## RECORD EXCERPTS

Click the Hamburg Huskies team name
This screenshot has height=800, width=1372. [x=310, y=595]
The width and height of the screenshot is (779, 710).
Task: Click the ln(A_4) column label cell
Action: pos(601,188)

## EXERCISE PROMPT
Pick out every line in the listing above that contains the string "Click". Case counts.

## RESPONSE FOR THIS EXERCISE
Click the Hamburg Huskies team name
Task: Click the ln(A_4) column label cell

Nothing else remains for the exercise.